Chapter 19
NINETEEN
october
PENELOPE
“Halloween is only two weeks away,” I comment from my spot at the register. Dom is in the center of the store, deep in thought while staring at a tablet in his hands. No response.
It’s been a few weeks since he returned from Kentucky, and had I been hoping for answers or comfort upon his return, I would be sorely disappointed.
Dominic simply showed up to the store one day, acting like the last 9 months didn’t happen.
I was in the middle of a conversation with a customer and he didn’t even glance my way as he walked in.
He did greet Grace at the register with some playful banter, which didn’t make me annoyed or jealous at all.
I didn’t catch a break from customers for another hour and then I had to seek HIM out, where he was hiding in the back room, running finances on the computer.
When Dom noticed me standing there, he gave me a warm, cozy smile that I suspect he saves just for me.
He jumped up and wrapped me in his arms, stroking my hair and whispering how much he missed me.
It was a beautiful moment… but did that really make up for him leaving?
Or coming back and ignoring me for an hour?
It’s ten minutes away from closing time and we haven’t had customers in twenty minutes.

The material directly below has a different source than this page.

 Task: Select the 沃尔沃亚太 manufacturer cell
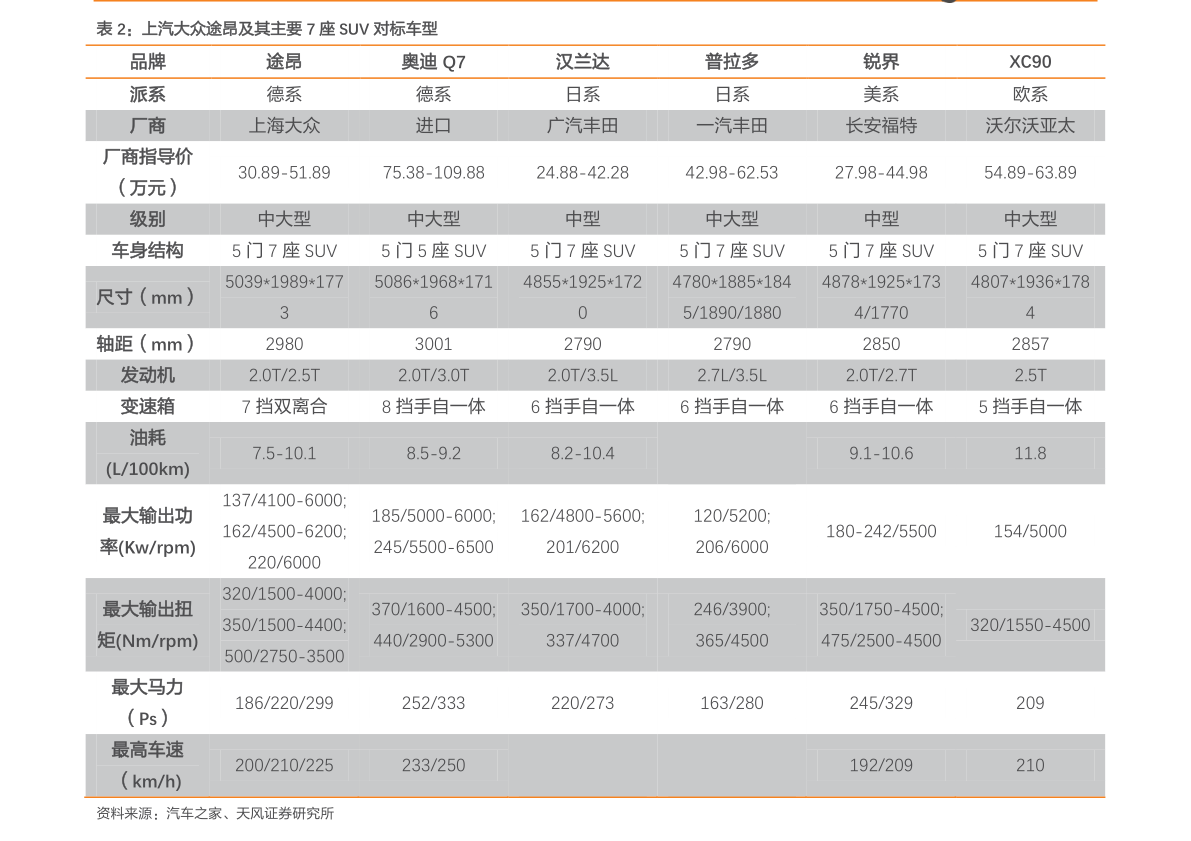[1030, 125]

Dom turns slowly in his spot, tilting his head this way and that as he scrutinizes god knows what.
“I bought us a couple’s Halloween costume,” I lie, trying to get his attention. Still, no acknowledgement. Sighing heavily, I continue. “You’ll be Jack the Ripper and I’ll be your horrifically bludgeoned, bloody victim.”
Dom pauses and glances at me with a smirk on his handsome face. “Sounds disgusting.”

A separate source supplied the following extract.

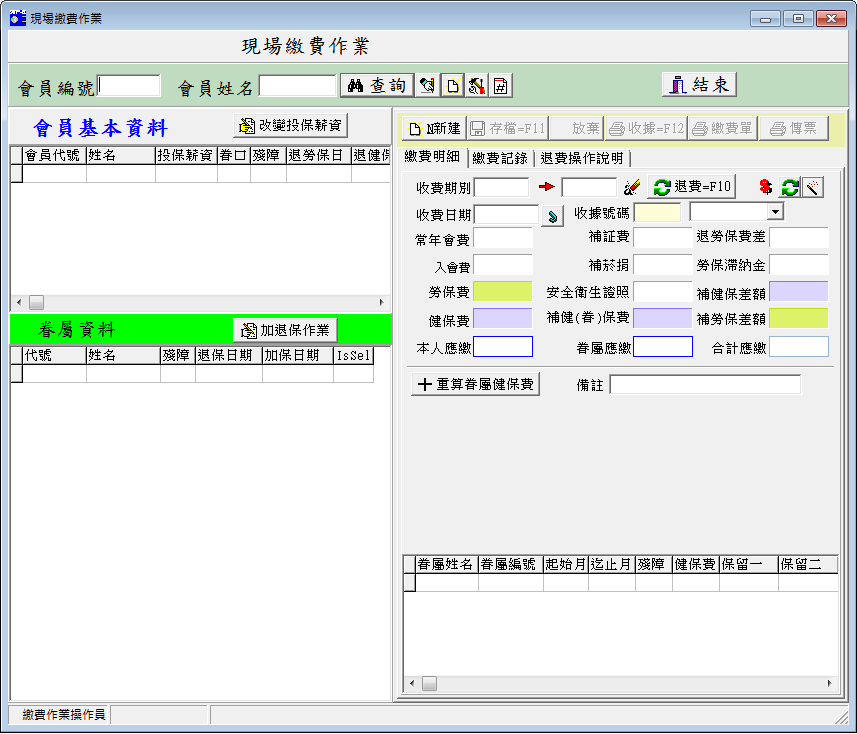
Task: Click the hash-sign document icon
Action: point(501,86)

“Ah, so he is conscious!” Slapping the counter playfully, I step around and walk toward him. Quickly, Dom locks the tablet and holds it as his side. He plays it off as he moves in to embrace me, planting a kiss on my forehead, but my gut is beyond suspicious. “What have you been working on?”
He shrugs. “Just taking notes on a few things.” It’s been his standard response since he returned and I’ve given up prying for more information. If he wanted to share with me, he would.
“Of course,” I mumble as I step away. “I’m gonna lock the door and count the drawer. Doubt anyone will be running in the last five minutes with this weather.” A long, loud rumble of thunder emphasizes my point.
Dom just nods and turns back to his tablet.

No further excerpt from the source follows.